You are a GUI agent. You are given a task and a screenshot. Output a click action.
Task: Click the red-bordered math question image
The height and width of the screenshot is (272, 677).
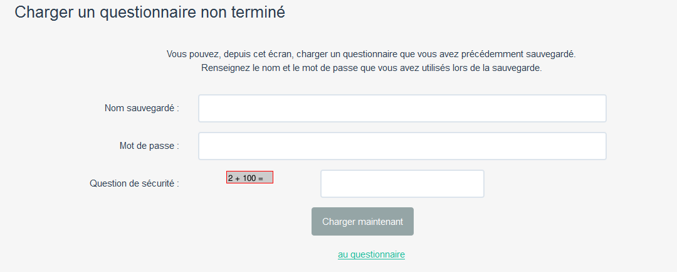tap(249, 177)
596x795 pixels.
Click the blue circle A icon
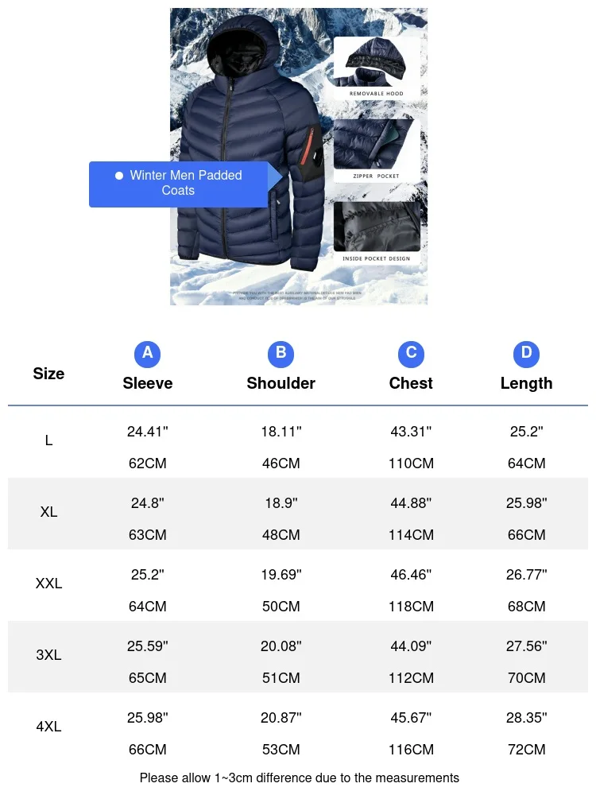[x=148, y=354]
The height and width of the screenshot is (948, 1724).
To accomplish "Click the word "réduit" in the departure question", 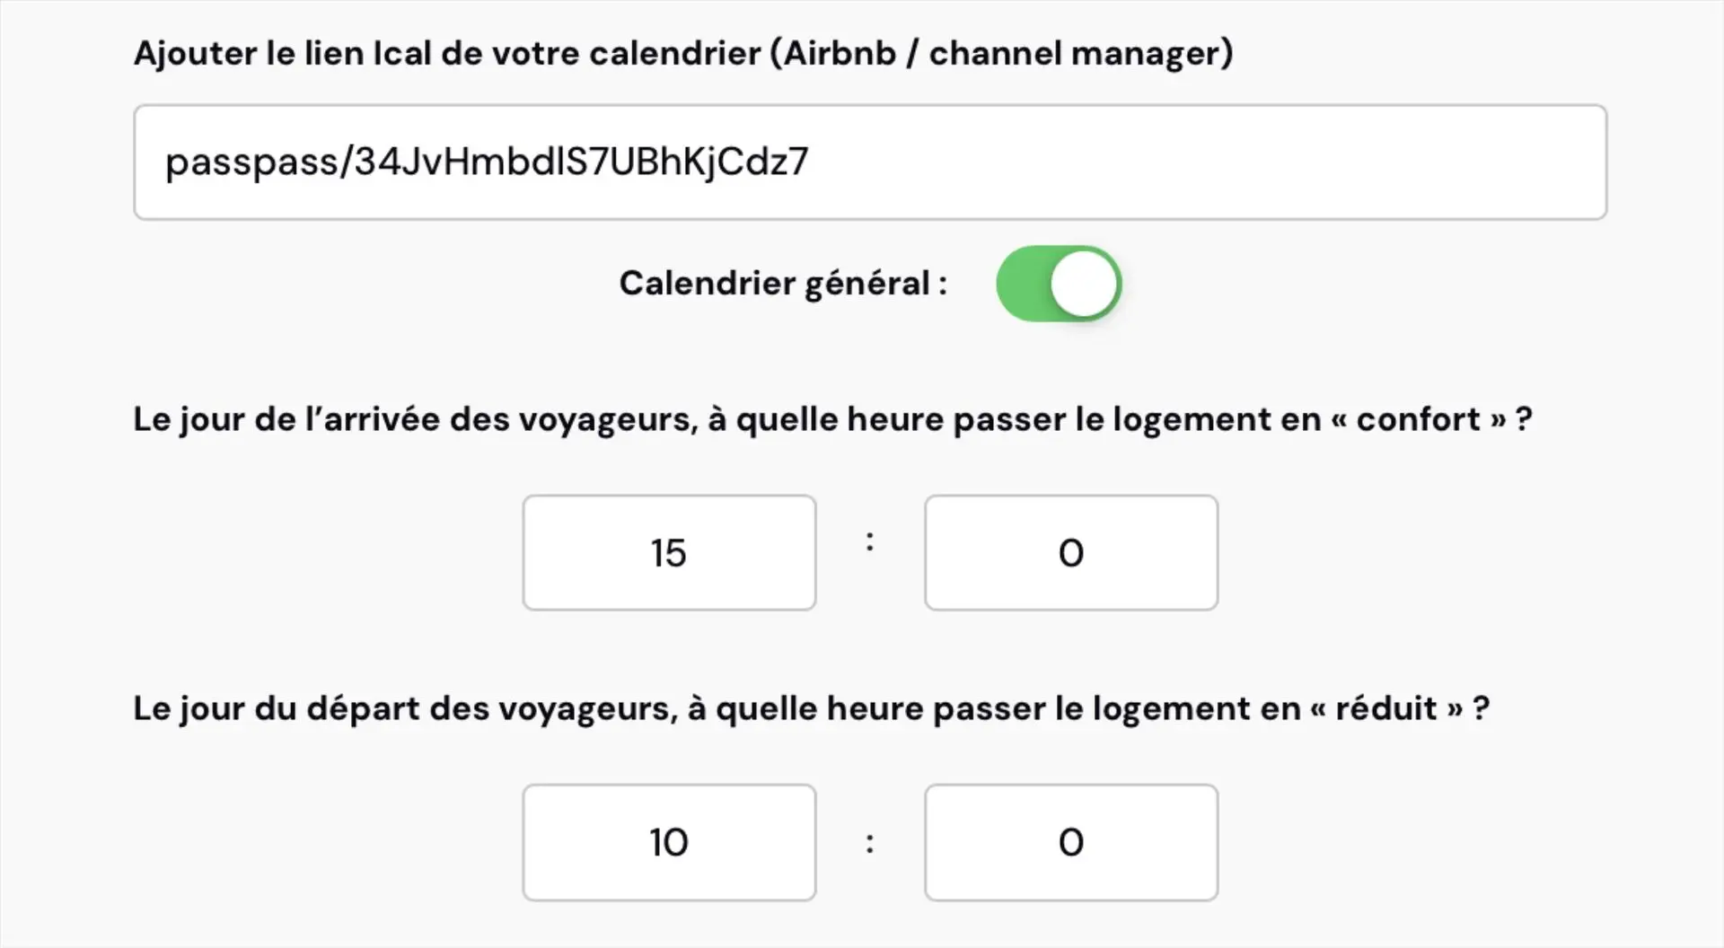I will tap(1385, 709).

### WORK REQUEST
Whatever lies between the first line of the data and the line holding "596x795 pixels.", inclusive, should be repeated exactly, apart from the pictures.

### TASK RESULT
You are a GUI agent. You are given a task and a screenshot. Output a click action.
Task: Click the red-bordered math question image
The height and width of the screenshot is (272, 677).
tap(249, 177)
596x795 pixels.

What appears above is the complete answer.